Respirando fundo, e enxugando as lágrimas, Ivy também começa a seguir em frente.

— Isso não vai ser para sempre. — Ela sussurrava para si mesmo, incapaz de deixar-se cair pelas provocações e maldade do alfa.

***

Ao chegar no térreo, a grande sala de jantar era um redemoinho de movimentos e vozes, com o aroma de carne assada e especiarias preenchendo o ar. Ivy entrou ao lado de Lucian, que a esperava no final da escada, todos os olhares se voltaram para eles instantaneamente.

Aquele momento parecia sufocante, como se cada um naquela sala estivesse avaliando o menor dos seus movimentos. Ivy se forçou a manter o olhar altivo, até que captou trechos de uma conversa entre dois membros mais velhos da alcateia, encostados próximos à lareira.

— O novo alfa fez o que pôde para manter a verdade escondida.

— Mas por quanto tempo ele vai conseguir? Tudo isso vai cair sobre nós eventualmente.

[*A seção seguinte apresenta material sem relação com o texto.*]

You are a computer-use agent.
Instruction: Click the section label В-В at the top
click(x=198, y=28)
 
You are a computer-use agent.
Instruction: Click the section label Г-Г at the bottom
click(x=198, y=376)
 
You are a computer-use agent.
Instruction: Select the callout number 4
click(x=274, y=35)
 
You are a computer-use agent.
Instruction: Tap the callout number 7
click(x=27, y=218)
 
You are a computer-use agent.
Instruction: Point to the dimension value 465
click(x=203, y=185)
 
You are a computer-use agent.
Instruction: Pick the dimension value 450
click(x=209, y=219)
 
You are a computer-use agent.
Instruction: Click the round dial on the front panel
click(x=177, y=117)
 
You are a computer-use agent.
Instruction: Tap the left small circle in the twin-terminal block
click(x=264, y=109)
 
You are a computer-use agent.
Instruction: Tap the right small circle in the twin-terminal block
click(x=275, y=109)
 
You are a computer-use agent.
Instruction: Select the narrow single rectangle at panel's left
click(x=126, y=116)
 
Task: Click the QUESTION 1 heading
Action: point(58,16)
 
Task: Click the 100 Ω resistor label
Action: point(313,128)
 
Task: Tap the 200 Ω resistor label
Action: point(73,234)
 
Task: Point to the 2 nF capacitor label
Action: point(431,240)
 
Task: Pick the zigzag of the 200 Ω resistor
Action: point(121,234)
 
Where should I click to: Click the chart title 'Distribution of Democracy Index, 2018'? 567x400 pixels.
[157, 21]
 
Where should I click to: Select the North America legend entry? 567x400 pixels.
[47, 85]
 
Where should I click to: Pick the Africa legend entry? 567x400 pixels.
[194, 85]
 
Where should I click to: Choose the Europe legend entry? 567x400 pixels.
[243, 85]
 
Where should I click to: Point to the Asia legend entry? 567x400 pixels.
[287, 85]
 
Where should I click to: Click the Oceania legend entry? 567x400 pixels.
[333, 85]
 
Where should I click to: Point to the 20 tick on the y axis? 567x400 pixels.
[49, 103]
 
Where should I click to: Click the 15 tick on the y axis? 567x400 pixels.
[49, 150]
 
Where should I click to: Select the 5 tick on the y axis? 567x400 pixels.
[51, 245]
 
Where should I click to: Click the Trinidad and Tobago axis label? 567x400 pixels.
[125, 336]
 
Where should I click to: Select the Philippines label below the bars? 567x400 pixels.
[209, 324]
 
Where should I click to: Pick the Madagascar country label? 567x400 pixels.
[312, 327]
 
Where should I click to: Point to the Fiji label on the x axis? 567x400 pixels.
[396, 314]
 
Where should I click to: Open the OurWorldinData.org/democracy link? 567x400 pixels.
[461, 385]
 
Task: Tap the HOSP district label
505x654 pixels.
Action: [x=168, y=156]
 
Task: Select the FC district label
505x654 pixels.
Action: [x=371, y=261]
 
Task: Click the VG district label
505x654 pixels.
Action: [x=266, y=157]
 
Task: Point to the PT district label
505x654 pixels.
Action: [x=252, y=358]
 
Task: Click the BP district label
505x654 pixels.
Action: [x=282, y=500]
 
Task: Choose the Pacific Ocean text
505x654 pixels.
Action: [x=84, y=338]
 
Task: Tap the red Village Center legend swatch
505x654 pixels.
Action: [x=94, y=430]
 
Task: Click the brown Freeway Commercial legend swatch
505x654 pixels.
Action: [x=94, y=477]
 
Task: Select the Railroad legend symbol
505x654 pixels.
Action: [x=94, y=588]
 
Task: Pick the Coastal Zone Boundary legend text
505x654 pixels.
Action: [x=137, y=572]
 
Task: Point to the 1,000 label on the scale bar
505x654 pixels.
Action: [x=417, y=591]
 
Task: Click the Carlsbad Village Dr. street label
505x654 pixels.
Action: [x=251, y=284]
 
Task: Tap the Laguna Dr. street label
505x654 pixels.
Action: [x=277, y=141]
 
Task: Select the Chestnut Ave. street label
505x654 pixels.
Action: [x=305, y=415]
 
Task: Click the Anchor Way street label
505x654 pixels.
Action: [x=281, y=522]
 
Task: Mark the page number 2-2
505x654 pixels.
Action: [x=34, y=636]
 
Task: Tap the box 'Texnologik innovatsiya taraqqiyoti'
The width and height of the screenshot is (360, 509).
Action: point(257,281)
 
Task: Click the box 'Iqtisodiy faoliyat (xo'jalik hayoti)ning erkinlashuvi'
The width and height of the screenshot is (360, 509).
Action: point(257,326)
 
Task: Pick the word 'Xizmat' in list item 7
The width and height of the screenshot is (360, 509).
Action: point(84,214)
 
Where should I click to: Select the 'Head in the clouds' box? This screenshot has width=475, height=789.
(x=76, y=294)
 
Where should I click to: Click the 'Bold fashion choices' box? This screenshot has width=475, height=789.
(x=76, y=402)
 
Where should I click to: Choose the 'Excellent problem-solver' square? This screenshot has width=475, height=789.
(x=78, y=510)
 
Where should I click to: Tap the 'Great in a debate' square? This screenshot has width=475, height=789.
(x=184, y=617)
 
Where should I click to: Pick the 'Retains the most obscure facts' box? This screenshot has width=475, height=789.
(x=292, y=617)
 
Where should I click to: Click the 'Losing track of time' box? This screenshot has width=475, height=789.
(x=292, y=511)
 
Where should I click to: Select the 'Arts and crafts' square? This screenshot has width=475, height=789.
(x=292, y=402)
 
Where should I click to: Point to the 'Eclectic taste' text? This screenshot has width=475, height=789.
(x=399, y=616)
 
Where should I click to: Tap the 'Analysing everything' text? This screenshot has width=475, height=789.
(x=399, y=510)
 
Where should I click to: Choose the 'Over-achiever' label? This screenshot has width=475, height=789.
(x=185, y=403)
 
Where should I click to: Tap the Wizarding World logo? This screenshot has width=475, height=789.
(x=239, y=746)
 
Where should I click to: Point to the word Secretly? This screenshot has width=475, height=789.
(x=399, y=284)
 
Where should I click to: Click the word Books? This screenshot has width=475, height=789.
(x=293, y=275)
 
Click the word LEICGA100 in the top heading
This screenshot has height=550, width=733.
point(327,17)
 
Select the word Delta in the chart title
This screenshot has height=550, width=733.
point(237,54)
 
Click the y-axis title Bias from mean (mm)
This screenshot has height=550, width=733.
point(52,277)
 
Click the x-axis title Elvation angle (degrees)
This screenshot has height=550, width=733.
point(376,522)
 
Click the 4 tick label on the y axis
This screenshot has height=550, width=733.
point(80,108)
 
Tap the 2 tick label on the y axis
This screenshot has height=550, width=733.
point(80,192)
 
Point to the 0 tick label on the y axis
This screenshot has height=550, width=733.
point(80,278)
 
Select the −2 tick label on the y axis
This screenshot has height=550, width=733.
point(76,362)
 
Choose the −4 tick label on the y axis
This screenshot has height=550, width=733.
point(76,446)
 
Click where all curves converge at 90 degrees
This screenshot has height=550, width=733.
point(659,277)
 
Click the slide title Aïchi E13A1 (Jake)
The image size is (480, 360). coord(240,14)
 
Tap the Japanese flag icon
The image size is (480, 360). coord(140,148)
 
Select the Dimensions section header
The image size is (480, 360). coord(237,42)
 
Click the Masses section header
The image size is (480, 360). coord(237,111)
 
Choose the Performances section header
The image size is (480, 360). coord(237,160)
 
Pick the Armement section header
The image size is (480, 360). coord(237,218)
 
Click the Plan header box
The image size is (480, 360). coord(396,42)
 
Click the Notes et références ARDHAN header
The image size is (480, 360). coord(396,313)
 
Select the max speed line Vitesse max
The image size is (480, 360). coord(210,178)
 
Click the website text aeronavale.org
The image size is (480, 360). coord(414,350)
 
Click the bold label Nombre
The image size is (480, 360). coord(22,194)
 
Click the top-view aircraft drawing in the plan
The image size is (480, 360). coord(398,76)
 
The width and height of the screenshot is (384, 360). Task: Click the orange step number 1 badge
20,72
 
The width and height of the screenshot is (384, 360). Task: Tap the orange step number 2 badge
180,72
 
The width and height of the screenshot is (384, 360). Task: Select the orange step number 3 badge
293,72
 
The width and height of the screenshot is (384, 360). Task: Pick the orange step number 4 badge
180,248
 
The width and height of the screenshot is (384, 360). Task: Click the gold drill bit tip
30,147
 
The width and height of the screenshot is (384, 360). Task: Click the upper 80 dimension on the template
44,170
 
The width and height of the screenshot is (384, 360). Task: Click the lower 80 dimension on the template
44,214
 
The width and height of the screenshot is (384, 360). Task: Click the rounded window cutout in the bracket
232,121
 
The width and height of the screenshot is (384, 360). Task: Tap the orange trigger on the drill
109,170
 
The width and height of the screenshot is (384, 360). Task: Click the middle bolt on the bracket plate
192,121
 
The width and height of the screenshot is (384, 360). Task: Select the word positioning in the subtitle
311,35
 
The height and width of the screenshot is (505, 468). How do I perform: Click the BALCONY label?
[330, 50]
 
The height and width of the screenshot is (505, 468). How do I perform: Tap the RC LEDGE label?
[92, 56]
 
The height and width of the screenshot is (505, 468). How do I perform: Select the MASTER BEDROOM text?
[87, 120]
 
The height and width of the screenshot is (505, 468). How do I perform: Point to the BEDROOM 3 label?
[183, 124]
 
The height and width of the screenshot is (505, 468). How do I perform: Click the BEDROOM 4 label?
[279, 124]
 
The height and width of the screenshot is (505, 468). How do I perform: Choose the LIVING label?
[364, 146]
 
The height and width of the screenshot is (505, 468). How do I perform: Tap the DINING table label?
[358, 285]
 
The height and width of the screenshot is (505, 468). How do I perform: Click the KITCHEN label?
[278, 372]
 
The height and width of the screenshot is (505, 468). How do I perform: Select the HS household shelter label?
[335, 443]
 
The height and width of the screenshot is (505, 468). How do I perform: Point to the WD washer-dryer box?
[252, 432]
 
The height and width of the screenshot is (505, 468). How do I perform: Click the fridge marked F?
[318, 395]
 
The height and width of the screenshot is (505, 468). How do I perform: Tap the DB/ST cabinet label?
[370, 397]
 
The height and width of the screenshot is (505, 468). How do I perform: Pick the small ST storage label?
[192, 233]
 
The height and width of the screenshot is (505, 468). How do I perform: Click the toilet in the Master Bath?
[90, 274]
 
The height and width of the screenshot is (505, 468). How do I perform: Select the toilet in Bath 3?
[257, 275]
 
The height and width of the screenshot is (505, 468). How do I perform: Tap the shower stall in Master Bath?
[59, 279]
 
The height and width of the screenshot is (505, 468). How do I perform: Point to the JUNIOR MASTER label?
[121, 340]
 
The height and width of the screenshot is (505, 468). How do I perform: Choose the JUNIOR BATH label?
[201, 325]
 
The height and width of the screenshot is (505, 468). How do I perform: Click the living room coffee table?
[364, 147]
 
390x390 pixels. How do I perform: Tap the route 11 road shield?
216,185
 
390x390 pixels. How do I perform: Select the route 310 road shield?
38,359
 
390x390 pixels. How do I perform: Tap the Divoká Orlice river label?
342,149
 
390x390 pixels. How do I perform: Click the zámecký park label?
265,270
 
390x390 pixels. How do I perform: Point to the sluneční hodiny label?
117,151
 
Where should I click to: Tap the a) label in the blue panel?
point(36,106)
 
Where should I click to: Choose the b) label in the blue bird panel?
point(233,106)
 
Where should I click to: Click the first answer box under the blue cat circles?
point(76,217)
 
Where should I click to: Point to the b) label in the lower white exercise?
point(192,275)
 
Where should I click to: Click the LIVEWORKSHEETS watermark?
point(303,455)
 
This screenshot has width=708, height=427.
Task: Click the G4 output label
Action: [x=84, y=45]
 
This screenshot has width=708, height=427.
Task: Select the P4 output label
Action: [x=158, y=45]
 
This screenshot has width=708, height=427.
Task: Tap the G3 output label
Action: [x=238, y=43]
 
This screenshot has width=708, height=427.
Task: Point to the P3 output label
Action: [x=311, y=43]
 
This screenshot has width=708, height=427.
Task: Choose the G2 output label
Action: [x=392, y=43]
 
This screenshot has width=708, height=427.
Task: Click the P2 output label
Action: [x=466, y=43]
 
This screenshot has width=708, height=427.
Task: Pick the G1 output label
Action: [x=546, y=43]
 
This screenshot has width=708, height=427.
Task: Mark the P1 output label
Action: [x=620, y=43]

— Foi o preço para manter a paz, mas ela... — o mais velho fez um gesto sutil na direção de Ivy. — ... ela é um risco.

Ivy virou a cabeça ligeiramente para escutar melhor, mas antes que pudesse captar mais, Lucian tocou seu braço, forçando-a a avançar com ele.

— Não vou permitir que você cause uma cena. — Ele murmurou, entre dentes, ignorando os murmúrios ao redor.

Ivy o encarou, a inquietação ainda fresca na memória das palavras  que ouvira minutos antes. “A verdade escondida”, ecoava em sua mente como um alerta.

Até que ponto Lucian precisava dela? Era apenas em respeito a vontade da Deusa, ou uma jogada política para manter segredos perigosos ou algo mais sombrio estava por trás do vínculo que ele tanto valorizava?

No meio do salão, as portas principais se abriram em baque surdo, revelando a entrada de três figuras imponentes. Eram os anciãos que haviam sentenciado Ivy e seu irmão à morte. Suas presenças fizeram o ar na sala se congelar, e Ivy sentiu o pânico subir como um choque frio por sua espinha.

— Lucian... — ela sussurrou, tentando conter o tremor na voz. — O que eles estão fazendo aqui?

Ele manteve a expressão rígida, mas havia algo em seus olhos — uma sombra de desconforto.

— Eles vieram avaliar você. — Foi tudo o que ele disse antes de se afastar ligeiramente, deixando-a sozinha para encarar os anciãos que se aproximavam.

O coração de Ivy disparava em seu peito. Eles voltariam atrás? Finalmente executariam a sentença? E, mais importante, qual seria o verdadeiro papel de Lucian nisso tudo?